Zitierter Text —
----

Vorwort

Ich habe im folgenden jede einzelne Mode mit einem Anfangsdatum versehen. Das ist in fast allen Fällen lediglich geschätzt, bei den älteren Moden zudem aus dem Gedächtnis. Um es genauer zu wissen, müsste man in den verfügbaren Corpora des Deutschen recherchieren.

Chronologische Liste

Ableitung auf be-

Die Ableitung transitiver Verben mit dem Präfix be- ist schon seit Jahrhunderten produktiv. Seit dem letzten Drittel des 20. Jh. hat es aber einen neuen Schub gegeben. Zum einen werden neue Verben so gebildet. Z.B. wird ein Behälter seitdem nicht mehr einfach gefüllt, sondern er wird befüllt. Zum anderen werden vorhandene be-Verben umgedeutet. Seit langem bestand bewerben als reflexives Verb, nämlich sich bewerben. Nun aber ist es auch gewöhnlich transitiv; man kann Objekte bewerben, für die man bis dahin nur werben konnte.
Im 20. Jh. bedeutete beauftragen “einen Auftrag erteilen”, so dass man etwa einen Dienstleister mit etwas beauftragte. Seit dem 21. Jh. bedeutet es auch “in Auftrag geben”. Z.B. kann man bei der Bank eine Überweisung beauftragen.
Jemanden oder eine Einrichtung bevorraten bedeutete zunächst, sie mit Vorrat zu versehen. Im Dezember 2022 höre ich erstmals, man solle Medikamente bevorraten. Allerdings kennt auch der Online-Duden schon die Verwendung, wo etwas bevorraten bedeutet, davon einen Vorrat anzulegen.
Beladen konnte man seit langem ein Vehikel mit einer Sache; aber am 10.12.22 erfahre ich: “Ihr DHL Paket wurde beladen und wird Ihnen heute ... zugestellt.” Beladen klingt professioneller als laden. Diese Verwendung von beladen kennt auch der Duden noch nicht.
Und am 28.01.23 wird im Sender Arte ein Cenote in Yucatán systematisch betaucht.

Diese [E-Schicht] bedämpft kurzwellige Funksignale nicht, sondern reflektiert sie. (c't 2023/5: 150)

Und auch hier hätte es noch im 20. Jh. einfach dämpft geheißen.

Neuere Redensarten

Spätestens seit 1960 grassiert die Redensart “da steckste nich drin”, um zu bestätigen, dass man etwas nicht durchschaut oder (vorher) wissen konnte. Sie ist auch 2023 noch nicht tot.

----

Aufgabenstellung —
Seit wann grassiert dem zitierten Text zufolge die Redensart „da steckste nich drin“?

Quellmaterial —
----

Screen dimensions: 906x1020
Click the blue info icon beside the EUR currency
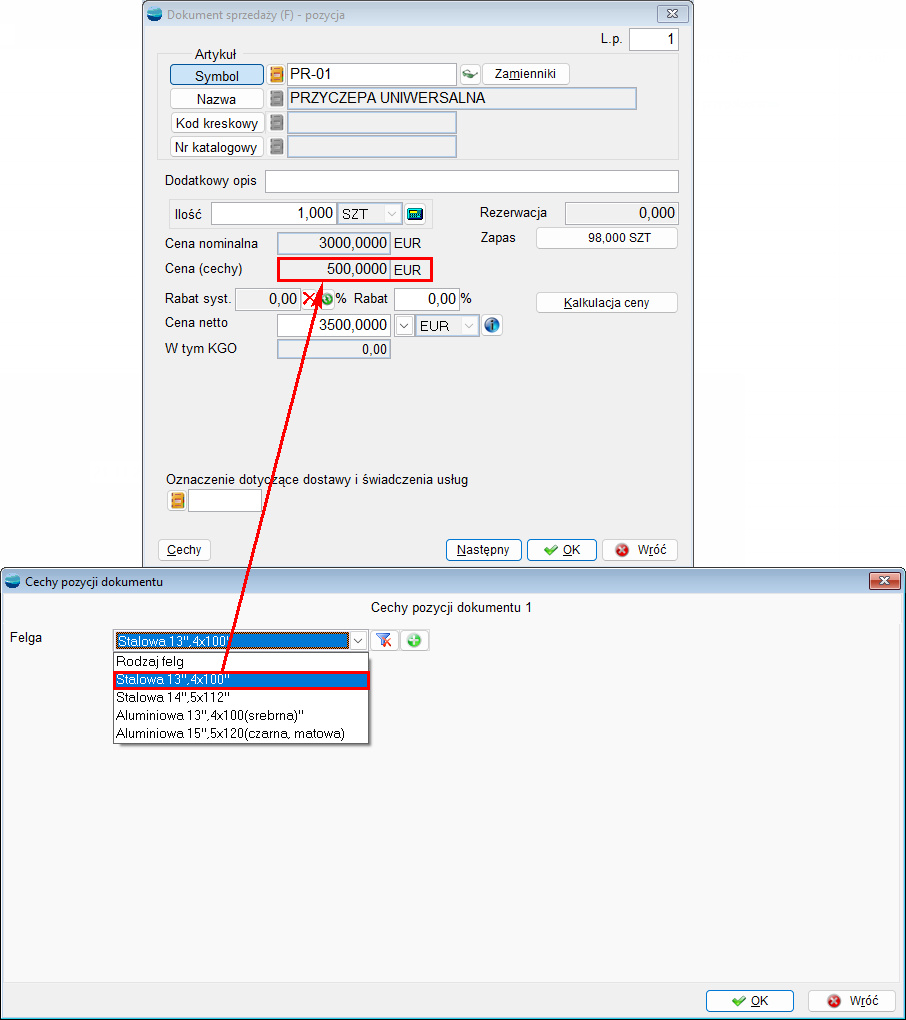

----

Bearbeitete Aufgabe —
Spätestens seit 1960.